In the weeks leading up to the submission of my thesis, I daydreamed about my life on the ‘other side’.  As a means of pushing myself over the final hurdle I envisioned what it would be like to be free of a thesis, to reclaim my weekends, and how relieved I would feel to hand over the culmination of two and a half years of work – and at last here I am:  on the other side, well almost.

The first week after my defense was just about as busy as the weeks leading up to my defense. I spent my time filing paperwork and moving things, packing up my office and house to head back to my home state of Indiana for the holidays, and tying up loose ends in Newport. For the past couple of weeks, I have been finishing up revisions on my thesis and formatting my work for publication, all while starting to look for a new job. After defending my masters I found time to “actually breathe” – I’m still as busy as always but now with a more consistent sleep schedule. The shift from all-research-and-writing-all-the-time has given me time to reflect a bit on what I’ve gained from the graduate school experience and what I know I still want or need to learn from it. Graduate school has supplied me with a tool box of skills that I didn’t realize I was acquiring day to day. Now, however, looking back over the years I realize how much I’ve grown as both a scholar and a person and in more ways than just learning how to craft scientific tweets in less than 140 characters (this really does take some skill).

Perseverance and Diligence

One big thing I learned from graduate school was how to transition from “panic” to “problem solving”. There were endless days of back breaking work that I had nothing to show for and days when I succumbed to imposter syndrome. I learned to pick myself up and solve the problems at hand though and find a way to move forward, sometimes even scratching my original idea to move towards something that worked in the end. That’s life. Things go wrong, plans don’t work out and yet our ability to pick ourselves up and carry on is one of the best skills we have. In graduate school you learn to never give up.

Time Management

I now assume that anyone who has been to graduate school is essentially an expert at multi-tasking. Between running a field season, taking and teaching courses, submitting research proposals, and trying to balance a social life, I didn’t realize how much of a pro I became at juggling many things at once. In other words, gaining a fundamental skill for being a working scientist

Resourcefulness

Graduate school taught me how to find the information I need. Every day I had a moment where I didn’t know an answer. In the beginning, I thought all you had to do was ask, but sometimes the first person you ask doesn’t know the answer either. Over time, I learned to dig through the literature, ask an expert in the field, or my favorite “try several different things and see how they differ”. Once I learned the hard lesson that there isn’t always an easy way out, I had subconsciously created an order of operations to figure it out.
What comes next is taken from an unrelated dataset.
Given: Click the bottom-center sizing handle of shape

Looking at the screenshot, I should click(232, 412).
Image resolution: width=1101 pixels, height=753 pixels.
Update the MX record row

Collaboration (and giving back the help to others who struggle where you once did)

Not many jobs teach us to work with a bunch of different minded people, but grad school does! I learned to work as a team, with scientists within and outside my lab who had personalities different from mine. Graduate school taught me to collaborate as much as possible and, more importantly, help someone with less experience to figure out their coding problems, or help them get their research proposals or publications out. Offering advice or expertise for a certain skill or method when I was busy helped me develop my team-building skills and proved to myself that I had skills to share.

There are good moments within bad moments

When a bad moment presented itself, I learned to focus on the good and recognize the moments that things worked out because I didn’t give up. These included following a bad presentation with a strong one, sparking the interest of collaborators, receiving an award for a conference presentation, or just the simple self-satisfaction of getting an R code to work properly. There are a lot of good moments in grad school, and it became important for me to celebrate them when they happened, but also not to take them for granted because they don’t come as often as the bad ones.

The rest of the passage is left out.